Task data:
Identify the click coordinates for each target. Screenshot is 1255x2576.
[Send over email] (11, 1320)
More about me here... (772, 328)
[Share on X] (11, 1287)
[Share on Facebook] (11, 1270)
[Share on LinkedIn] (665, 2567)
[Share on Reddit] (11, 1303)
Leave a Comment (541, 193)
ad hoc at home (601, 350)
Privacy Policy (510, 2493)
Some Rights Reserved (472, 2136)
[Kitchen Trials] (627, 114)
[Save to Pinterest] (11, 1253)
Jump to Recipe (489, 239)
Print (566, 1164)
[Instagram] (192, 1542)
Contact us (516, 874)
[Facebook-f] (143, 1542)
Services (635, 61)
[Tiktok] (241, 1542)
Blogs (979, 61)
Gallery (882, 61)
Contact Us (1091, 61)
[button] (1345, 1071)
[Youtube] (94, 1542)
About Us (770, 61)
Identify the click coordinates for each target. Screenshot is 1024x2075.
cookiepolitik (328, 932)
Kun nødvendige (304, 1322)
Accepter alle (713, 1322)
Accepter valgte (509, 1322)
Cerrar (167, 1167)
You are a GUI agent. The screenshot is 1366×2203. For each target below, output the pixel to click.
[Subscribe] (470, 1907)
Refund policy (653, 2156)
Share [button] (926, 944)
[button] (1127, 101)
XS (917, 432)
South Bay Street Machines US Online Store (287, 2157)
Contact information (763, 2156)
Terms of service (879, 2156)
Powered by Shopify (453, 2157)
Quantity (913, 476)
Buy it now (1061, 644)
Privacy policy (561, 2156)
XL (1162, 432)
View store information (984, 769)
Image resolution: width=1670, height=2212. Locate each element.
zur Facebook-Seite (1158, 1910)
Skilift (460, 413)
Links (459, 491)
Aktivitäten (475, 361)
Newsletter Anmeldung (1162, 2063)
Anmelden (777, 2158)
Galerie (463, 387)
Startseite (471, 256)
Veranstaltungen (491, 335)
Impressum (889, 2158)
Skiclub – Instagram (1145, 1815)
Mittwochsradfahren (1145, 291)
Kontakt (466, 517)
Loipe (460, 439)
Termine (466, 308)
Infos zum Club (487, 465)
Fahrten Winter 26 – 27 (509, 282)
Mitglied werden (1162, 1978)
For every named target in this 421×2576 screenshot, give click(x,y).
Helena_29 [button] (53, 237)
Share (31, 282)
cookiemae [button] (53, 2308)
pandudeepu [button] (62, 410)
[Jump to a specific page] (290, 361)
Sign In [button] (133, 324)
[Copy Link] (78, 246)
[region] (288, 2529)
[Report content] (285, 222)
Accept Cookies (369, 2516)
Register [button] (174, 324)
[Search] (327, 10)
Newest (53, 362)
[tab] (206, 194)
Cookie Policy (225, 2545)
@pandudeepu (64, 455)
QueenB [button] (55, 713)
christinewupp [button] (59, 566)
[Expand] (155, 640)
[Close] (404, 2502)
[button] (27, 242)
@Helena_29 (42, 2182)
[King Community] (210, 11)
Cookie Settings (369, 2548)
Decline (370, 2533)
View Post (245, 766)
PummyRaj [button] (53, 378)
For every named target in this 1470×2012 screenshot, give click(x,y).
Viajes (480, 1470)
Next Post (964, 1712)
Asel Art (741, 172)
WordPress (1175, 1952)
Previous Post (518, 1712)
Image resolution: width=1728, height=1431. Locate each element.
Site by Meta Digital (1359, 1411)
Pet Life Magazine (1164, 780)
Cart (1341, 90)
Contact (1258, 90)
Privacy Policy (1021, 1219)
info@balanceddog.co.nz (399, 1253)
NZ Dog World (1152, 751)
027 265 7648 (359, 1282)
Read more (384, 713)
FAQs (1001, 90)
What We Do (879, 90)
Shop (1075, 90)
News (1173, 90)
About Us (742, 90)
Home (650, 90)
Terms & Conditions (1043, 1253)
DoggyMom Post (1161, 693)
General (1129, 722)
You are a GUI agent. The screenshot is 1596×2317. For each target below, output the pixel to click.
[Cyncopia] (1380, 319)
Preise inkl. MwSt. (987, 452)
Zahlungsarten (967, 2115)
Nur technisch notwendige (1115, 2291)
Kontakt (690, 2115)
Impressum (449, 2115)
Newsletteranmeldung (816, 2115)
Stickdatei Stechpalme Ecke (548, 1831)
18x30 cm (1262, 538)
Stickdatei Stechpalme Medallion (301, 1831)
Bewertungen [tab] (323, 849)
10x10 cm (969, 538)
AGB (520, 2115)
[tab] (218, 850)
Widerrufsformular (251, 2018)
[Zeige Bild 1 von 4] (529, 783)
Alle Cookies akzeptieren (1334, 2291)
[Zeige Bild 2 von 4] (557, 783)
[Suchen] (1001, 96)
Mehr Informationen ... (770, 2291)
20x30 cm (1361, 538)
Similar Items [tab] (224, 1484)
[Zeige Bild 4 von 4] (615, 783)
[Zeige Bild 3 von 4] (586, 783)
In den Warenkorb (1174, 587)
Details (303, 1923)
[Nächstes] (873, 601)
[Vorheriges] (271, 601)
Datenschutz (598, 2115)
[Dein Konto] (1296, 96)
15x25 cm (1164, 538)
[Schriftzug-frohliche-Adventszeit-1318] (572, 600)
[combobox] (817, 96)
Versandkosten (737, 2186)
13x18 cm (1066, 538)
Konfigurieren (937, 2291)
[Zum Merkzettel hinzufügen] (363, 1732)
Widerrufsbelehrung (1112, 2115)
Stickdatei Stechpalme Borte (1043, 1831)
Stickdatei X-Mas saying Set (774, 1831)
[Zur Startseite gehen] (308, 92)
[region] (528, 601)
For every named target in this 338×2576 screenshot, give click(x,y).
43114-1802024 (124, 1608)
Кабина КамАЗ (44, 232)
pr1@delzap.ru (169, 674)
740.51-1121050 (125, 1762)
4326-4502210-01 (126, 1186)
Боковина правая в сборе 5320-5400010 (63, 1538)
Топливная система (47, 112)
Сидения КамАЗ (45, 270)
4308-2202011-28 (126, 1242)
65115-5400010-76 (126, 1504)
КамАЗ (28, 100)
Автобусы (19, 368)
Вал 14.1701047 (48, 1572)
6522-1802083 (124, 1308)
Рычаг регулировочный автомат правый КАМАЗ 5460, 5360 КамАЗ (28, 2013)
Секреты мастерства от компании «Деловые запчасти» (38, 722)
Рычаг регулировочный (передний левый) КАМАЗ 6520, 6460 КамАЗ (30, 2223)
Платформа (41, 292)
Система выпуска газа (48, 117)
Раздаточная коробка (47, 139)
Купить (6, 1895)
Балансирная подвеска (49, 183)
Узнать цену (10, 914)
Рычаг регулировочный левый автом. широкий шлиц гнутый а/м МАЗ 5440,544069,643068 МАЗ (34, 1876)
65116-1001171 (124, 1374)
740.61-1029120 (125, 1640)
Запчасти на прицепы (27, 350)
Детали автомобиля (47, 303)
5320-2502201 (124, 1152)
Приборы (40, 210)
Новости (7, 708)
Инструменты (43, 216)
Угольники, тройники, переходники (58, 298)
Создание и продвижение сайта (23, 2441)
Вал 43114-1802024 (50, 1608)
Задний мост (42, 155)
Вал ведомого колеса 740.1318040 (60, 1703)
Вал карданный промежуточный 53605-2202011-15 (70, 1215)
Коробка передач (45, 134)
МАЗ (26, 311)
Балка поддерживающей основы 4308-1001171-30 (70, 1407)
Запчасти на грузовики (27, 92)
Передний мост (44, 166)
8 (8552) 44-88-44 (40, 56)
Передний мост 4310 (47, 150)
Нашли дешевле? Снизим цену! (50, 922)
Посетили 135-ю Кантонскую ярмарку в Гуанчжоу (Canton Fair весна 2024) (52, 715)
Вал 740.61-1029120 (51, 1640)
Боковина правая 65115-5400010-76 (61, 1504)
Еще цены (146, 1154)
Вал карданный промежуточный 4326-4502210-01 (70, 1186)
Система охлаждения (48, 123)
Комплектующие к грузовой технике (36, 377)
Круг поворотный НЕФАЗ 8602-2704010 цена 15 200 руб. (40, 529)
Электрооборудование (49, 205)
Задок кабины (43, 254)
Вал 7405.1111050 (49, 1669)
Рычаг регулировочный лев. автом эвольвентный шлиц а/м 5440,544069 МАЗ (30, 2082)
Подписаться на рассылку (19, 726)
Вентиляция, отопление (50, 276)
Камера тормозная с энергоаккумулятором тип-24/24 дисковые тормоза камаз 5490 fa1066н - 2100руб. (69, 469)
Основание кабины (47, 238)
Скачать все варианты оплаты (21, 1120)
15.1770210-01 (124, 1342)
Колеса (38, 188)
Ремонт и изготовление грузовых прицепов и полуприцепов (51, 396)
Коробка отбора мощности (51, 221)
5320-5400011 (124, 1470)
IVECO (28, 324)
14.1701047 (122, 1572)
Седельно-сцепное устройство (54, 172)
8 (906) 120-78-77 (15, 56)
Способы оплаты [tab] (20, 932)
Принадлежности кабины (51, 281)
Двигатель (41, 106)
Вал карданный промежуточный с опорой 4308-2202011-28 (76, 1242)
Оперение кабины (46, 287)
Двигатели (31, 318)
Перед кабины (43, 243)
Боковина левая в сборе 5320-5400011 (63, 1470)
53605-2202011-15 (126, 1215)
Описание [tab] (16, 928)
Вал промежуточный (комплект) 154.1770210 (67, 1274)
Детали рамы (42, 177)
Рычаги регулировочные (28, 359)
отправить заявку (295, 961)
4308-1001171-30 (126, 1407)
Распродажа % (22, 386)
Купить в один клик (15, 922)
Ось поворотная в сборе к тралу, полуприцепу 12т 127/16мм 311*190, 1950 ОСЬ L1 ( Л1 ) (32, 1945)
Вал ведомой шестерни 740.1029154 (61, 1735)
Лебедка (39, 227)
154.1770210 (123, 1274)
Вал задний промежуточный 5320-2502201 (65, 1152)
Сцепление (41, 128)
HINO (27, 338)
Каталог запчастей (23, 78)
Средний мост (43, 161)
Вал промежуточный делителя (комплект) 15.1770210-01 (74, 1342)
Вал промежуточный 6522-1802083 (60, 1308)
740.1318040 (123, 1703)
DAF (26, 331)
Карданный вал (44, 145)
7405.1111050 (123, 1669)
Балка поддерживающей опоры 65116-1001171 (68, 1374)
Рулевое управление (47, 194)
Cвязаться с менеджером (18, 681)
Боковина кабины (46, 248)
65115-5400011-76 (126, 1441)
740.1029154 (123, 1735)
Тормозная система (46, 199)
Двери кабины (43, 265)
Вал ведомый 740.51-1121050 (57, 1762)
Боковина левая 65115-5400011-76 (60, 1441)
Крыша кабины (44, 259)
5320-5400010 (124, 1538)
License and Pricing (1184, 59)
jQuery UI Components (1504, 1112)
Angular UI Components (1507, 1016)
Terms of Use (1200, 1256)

What is expected: Beginning with the line containing "Refund policy (653, 2156)" and ending with the line containing "Buy it now (1061, 644)", extract those lines exactly from the listing above, and only those.

Output below:
Refund policy (653, 2156)
Share [button] (926, 944)
[button] (1127, 101)
XS (917, 432)
South Bay Street Machines US Online Store (287, 2157)
Contact information (763, 2156)
Terms of service (879, 2156)
Powered by Shopify (453, 2157)
Quantity (913, 476)
Buy it now (1061, 644)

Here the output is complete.